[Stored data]
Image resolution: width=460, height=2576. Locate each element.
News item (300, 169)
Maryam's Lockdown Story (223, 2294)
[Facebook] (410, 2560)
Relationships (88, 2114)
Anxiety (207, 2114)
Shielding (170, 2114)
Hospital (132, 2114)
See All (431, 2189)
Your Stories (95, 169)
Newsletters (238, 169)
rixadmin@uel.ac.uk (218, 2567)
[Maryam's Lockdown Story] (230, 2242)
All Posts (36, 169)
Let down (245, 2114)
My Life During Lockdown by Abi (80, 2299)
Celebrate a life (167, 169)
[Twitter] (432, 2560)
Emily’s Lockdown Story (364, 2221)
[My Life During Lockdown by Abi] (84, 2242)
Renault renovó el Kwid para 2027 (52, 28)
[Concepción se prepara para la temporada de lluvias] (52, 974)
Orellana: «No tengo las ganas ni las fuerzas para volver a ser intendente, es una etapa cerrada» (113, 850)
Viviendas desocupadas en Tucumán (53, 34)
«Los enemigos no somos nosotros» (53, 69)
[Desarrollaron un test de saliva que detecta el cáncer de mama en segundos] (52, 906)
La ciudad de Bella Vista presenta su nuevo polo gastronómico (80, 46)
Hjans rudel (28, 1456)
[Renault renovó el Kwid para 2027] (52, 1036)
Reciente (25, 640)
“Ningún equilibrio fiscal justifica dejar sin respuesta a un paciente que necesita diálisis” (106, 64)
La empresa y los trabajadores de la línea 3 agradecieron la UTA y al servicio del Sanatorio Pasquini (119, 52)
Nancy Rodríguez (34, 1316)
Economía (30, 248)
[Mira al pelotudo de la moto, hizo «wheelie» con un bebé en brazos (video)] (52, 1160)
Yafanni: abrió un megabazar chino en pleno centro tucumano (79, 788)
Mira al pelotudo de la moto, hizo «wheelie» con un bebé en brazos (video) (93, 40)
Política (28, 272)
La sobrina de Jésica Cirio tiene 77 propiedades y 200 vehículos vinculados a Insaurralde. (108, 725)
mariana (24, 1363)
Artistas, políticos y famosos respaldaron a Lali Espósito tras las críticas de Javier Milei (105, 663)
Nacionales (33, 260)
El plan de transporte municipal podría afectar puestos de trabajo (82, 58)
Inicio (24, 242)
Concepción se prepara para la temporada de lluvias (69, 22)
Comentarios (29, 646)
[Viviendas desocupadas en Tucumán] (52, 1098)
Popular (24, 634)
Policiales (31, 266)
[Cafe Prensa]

## Task prompt
Transcribe all of the entries without alteration.

## Exercise result
Image resolution: width=460, height=2576. Locate each element.
News item (300, 169)
Maryam's Lockdown Story (223, 2294)
[Facebook] (410, 2560)
Relationships (88, 2114)
Anxiety (207, 2114)
Shielding (170, 2114)
Hospital (132, 2114)
See All (431, 2189)
Your Stories (95, 169)
Newsletters (238, 169)
rixadmin@uel.ac.uk (218, 2567)
[Maryam's Lockdown Story] (230, 2242)
All Posts (36, 169)
Let down (245, 2114)
My Life During Lockdown by Abi (80, 2299)
Celebrate a life (167, 169)
[Twitter] (432, 2560)
Emily’s Lockdown Story (364, 2221)
[My Life During Lockdown by Abi] (84, 2242)
Renault renovó el Kwid para 2027 (52, 28)
[Concepción se prepara para la temporada de lluvias] (52, 974)
Orellana: «No tengo las ganas ni las fuerzas para volver a ser intendente, es una etapa cerrada» (113, 850)
Viviendas desocupadas en Tucumán (53, 34)
«Los enemigos no somos nosotros» (53, 69)
[Desarrollaron un test de saliva que detecta el cáncer de mama en segundos] (52, 906)
La ciudad de Bella Vista presenta su nuevo polo gastronómico (80, 46)
Hjans rudel (28, 1456)
[Renault renovó el Kwid para 2027] (52, 1036)
Reciente (25, 640)
“Ningún equilibrio fiscal justifica dejar sin respuesta a un paciente que necesita diálisis” (106, 64)
La empresa y los trabajadores de la línea 3 agradecieron la UTA y al servicio del Sanatorio Pasquini (119, 52)
Nancy Rodríguez (34, 1316)
Economía (30, 248)
[Mira al pelotudo de la moto, hizo «wheelie» con un bebé en brazos (video)] (52, 1160)
Yafanni: abrió un megabazar chino en pleno centro tucumano (79, 788)
Mira al pelotudo de la moto, hizo «wheelie» con un bebé en brazos (video) (93, 40)
Política (28, 272)
La sobrina de Jésica Cirio tiene 77 propiedades y 200 vehículos vinculados a Insaurralde. (108, 725)
mariana (24, 1363)
Artistas, políticos y famosos respaldaron a Lali Espósito tras las críticas de Javier Milei (105, 663)
Nacionales (33, 260)
El plan de transporte municipal podría afectar puestos de trabajo (82, 58)
Inicio (24, 242)
Concepción se prepara para la temporada de lluvias (69, 22)
Comentarios (29, 646)
[Viviendas desocupadas en Tucumán] (52, 1098)
Popular (24, 634)
Policiales (31, 266)
[Cafe Prensa]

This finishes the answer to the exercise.